In diesem Augenblick zog ein Haufe lärmender Planetenjünglinge Arm in Arm mit leichtfertigen Asteroidenmädchen vorüber. Sie kamen von einem Gelage, wo sie sich sternvoll getrunken hatten und taumelten singend und lachend vorbei, ohne das Pärchen zu bemerken. Unter ihnen war auch Saturn, der sich an dem feuerflüssigen Weltlikör dermaßen berauscht hatte, daß ihm sein schöner Gürtel ganz unordentlich um die Hüften hing und daß seine acht Trabanten vollauf zu thun hatten, um den wankenden Gebieter zu stützen und ihm zu leuchten.

Bei diesem Anblick schauderte die schöne Erde und schmiegte sich fester an den Kometen, der sie zärtlich in den Armen hielt. Sie gestand ihm, daß sie ihn liebe und nicht mehr von ihm lassen könne, und beschwor ihn unter Thränen, nicht von ihr zu gehen. Als er aber auf seinem Vorsatz beharrte, weil er, wie er sagte, nicht seinen Wünschen, sondern einem höheren Gesetz zu folgen habe, da erbot sie sich, ihn auf seiner Fahrt zu begleiten und in alle Ewigkeit 64 Freude und Leid mit ihm zu teilen. Er willigte ein und sie verabredeten, daß er sie heimlich vor Tau und Tage aus ihrem Mutterhaus entführen sollte, denn die Sonne, des langen Nachtwachens ungewohnt, pflegte in der letzten Zeit immer erst sehr spät aufzustehen. So verbrachten sie ein paar selige Stunden im Rausch ihres jungen Liebesglücks.

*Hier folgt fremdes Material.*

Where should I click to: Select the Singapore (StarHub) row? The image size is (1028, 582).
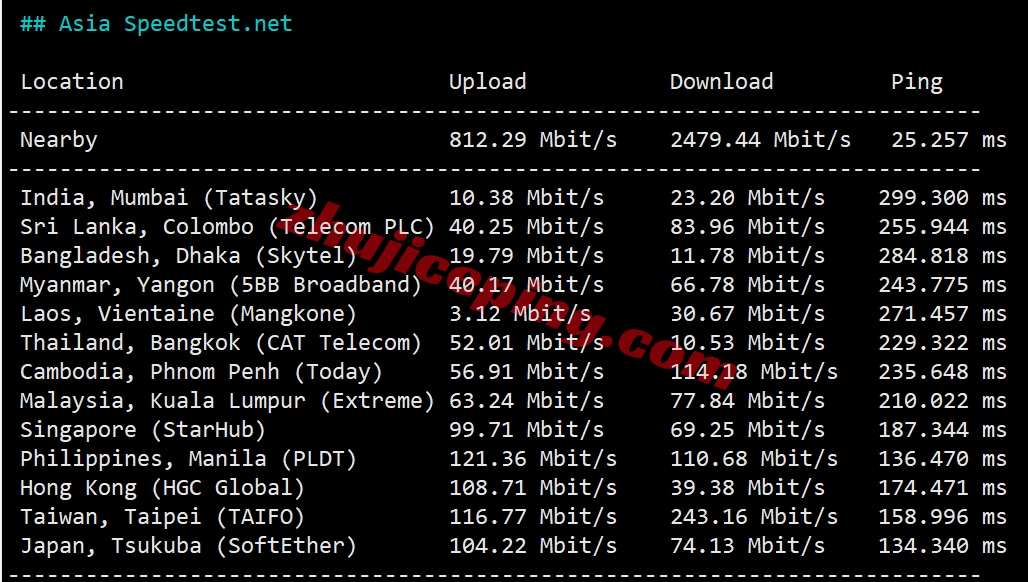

Unterdessen hatte die Sonne allgemach ihr Palastthor schließen lassen und es verbreitete sich ringsum tiefe Dunkelheit, in der nur der goldene Mantel des Kometen hell hervorglänzte. Die Erde erkannte, daß es Zeit sei, sich von ihrem Geliebten zu trennen und ins Schloß zurückzukehren, wo sie ihre Flucht vorzubereiten dachte. Sie riß sich unter erneuten Liebesschwüren aus seinen Armen los und eilte davon. Niemand war Zeuge ihrer Zusammenkunft gewesen, als ihr kleiner Mond und der verriet nichts.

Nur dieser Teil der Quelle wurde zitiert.